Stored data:
▼
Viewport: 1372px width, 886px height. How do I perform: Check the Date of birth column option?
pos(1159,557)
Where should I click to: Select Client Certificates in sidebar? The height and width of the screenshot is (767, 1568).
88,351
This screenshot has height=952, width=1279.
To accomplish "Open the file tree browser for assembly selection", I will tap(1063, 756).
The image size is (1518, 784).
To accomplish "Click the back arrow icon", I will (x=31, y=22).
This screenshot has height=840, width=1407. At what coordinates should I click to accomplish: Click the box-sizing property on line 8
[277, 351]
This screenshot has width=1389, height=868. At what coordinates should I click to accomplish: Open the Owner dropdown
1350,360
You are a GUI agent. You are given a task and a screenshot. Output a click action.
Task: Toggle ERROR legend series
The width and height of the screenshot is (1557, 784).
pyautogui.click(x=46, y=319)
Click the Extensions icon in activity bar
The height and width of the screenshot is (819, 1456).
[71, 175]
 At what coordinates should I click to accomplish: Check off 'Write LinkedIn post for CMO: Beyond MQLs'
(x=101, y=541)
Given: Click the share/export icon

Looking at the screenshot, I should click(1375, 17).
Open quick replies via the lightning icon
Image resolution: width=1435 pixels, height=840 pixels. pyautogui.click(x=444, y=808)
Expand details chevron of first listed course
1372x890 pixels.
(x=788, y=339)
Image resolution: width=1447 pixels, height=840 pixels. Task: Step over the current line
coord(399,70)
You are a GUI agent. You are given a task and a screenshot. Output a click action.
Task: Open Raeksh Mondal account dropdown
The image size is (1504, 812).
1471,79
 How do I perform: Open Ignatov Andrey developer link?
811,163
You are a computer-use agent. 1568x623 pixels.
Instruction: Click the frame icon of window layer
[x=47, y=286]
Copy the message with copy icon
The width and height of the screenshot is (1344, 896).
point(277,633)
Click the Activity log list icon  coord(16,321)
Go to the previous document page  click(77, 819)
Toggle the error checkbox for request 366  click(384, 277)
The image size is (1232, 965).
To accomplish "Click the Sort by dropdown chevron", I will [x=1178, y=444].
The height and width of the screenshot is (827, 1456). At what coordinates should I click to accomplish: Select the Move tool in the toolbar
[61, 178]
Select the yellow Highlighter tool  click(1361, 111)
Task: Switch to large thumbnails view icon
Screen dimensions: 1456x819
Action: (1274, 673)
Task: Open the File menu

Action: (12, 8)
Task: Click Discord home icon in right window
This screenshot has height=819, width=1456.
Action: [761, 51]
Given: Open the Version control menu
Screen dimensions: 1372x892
▲
AIM OF THE TASK: Nothing but the lines from the line containing "Task: Switch to large thumbnails view icon" through the final line of the entries should appear in your answer, copied exactly.

REPLY TO THE EXERCISE:
Task: Switch to large thumbnails view icon
Screen dimensions: 1456x819
Action: (1274, 673)
Task: Open the File menu

Action: (12, 8)
Task: Click Discord home icon in right window
This screenshot has height=819, width=1456.
Action: [761, 51]
Given: Open the Version control menu
Screen dimensions: 1372x892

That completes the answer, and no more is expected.